What is asked: Rewrite the lines below with "hamburger navigation menu" replaced by "main navigation menu" and everything else left as it is.

Rows:
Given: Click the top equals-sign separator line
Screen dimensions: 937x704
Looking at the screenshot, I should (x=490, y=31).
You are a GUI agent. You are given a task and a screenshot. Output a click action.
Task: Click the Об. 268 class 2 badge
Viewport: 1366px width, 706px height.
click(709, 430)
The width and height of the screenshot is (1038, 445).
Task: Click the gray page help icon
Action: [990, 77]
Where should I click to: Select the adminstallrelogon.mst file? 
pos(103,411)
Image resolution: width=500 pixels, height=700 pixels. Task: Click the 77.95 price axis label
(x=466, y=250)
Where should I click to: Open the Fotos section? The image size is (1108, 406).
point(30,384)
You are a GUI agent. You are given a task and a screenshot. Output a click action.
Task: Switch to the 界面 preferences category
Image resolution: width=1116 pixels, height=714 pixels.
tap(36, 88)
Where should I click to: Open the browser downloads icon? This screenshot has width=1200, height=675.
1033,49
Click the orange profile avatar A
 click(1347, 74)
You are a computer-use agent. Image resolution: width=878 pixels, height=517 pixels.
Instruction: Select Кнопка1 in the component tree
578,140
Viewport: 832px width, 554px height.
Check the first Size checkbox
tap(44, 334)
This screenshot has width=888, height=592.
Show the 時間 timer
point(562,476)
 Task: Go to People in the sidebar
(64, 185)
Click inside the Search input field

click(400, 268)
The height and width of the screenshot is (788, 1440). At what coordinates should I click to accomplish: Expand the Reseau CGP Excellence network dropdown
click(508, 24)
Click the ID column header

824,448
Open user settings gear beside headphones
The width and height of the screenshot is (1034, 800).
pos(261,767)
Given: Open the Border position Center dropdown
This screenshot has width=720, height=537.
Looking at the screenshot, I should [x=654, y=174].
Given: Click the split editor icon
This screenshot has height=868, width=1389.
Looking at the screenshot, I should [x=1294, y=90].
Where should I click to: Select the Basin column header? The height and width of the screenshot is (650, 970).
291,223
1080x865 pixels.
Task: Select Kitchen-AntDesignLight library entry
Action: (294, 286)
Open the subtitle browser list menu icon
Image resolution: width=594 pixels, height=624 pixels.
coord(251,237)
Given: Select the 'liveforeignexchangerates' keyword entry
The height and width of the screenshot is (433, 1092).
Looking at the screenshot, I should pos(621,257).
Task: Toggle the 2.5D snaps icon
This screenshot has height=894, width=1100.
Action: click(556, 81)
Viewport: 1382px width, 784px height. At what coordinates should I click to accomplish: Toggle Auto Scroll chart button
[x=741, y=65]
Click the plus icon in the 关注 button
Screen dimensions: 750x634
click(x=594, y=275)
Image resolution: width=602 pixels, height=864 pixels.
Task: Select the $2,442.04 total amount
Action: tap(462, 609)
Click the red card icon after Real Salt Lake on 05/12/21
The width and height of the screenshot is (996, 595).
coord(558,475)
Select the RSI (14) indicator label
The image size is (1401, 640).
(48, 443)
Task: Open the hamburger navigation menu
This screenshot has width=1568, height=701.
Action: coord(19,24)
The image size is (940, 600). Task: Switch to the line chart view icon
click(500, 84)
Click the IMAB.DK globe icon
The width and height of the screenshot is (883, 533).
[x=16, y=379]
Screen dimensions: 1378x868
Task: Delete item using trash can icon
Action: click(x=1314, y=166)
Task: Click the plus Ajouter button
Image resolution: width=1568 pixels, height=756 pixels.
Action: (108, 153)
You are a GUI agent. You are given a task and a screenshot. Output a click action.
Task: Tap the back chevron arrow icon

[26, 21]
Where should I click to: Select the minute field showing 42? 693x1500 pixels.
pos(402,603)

Solution for this task:
Given: Click the top equals-sign separator line
Screen dimensions: 937x704
Looking at the screenshot, I should (x=490, y=31).
You are a GUI agent. You are given a task and a screenshot. Output a click action.
Task: Click the Об. 268 class 2 badge
Viewport: 1366px width, 706px height.
click(709, 430)
The width and height of the screenshot is (1038, 445).
Task: Click the gray page help icon
Action: [990, 77]
Where should I click to: Select the adminstallrelogon.mst file? 
pos(103,411)
Image resolution: width=500 pixels, height=700 pixels. Task: Click the 77.95 price axis label
(x=466, y=250)
Where should I click to: Open the Fotos section? The image size is (1108, 406).
point(30,384)
You are a GUI agent. You are given a task and a screenshot. Output a click action.
Task: Switch to the 界面 preferences category
Image resolution: width=1116 pixels, height=714 pixels.
tap(36, 88)
Where should I click to: Open the browser downloads icon? This screenshot has width=1200, height=675.
1033,49
Click the orange profile avatar A
 click(1347, 74)
You are a computer-use agent. Image resolution: width=878 pixels, height=517 pixels.
Instruction: Select Кнопка1 in the component tree
578,140
Viewport: 832px width, 554px height.
Check the first Size checkbox
tap(44, 334)
This screenshot has width=888, height=592.
Show the 時間 timer
point(562,476)
 Task: Go to People in the sidebar
(64, 185)
Click inside the Search input field

click(400, 268)
The height and width of the screenshot is (788, 1440). At what coordinates should I click to accomplish: Expand the Reseau CGP Excellence network dropdown
click(508, 24)
Click the ID column header

824,448
Open user settings gear beside headphones
The width and height of the screenshot is (1034, 800).
pos(261,767)
Given: Open the Border position Center dropdown
This screenshot has width=720, height=537.
Looking at the screenshot, I should [x=654, y=174].
Given: Click the split editor icon
This screenshot has height=868, width=1389.
Looking at the screenshot, I should [x=1294, y=90].
Where should I click to: Select the Basin column header? The height and width of the screenshot is (650, 970).
291,223
1080x865 pixels.
Task: Select Kitchen-AntDesignLight library entry
Action: (294, 286)
Open the subtitle browser list menu icon
Image resolution: width=594 pixels, height=624 pixels.
coord(251,237)
Given: Select the 'liveforeignexchangerates' keyword entry
The height and width of the screenshot is (433, 1092).
Looking at the screenshot, I should pos(621,257).
Task: Toggle the 2.5D snaps icon
This screenshot has height=894, width=1100.
Action: click(556, 81)
Viewport: 1382px width, 784px height. At what coordinates should I click to accomplish: Toggle Auto Scroll chart button
[x=741, y=65]
Click the plus icon in the 关注 button
Screen dimensions: 750x634
click(x=594, y=275)
Image resolution: width=602 pixels, height=864 pixels.
Task: Select the $2,442.04 total amount
Action: tap(462, 609)
Click the red card icon after Real Salt Lake on 05/12/21
The width and height of the screenshot is (996, 595).
coord(558,475)
Select the RSI (14) indicator label
The image size is (1401, 640).
(48, 443)
Task: Open the main navigation menu
This screenshot has width=1568, height=701.
Action: coord(19,24)
The image size is (940, 600). Task: Switch to the line chart view icon
click(500, 84)
Click the IMAB.DK globe icon
The width and height of the screenshot is (883, 533).
[x=16, y=379]
Screen dimensions: 1378x868
Task: Delete item using trash can icon
Action: click(x=1314, y=166)
Task: Click the plus Ajouter button
Image resolution: width=1568 pixels, height=756 pixels.
Action: (108, 153)
You are a GUI agent. You are given a task and a screenshot. Output a click action.
Task: Tap the back chevron arrow icon

[26, 21]
Where should I click to: Select the minute field showing 42? 693x1500 pixels.
pos(402,603)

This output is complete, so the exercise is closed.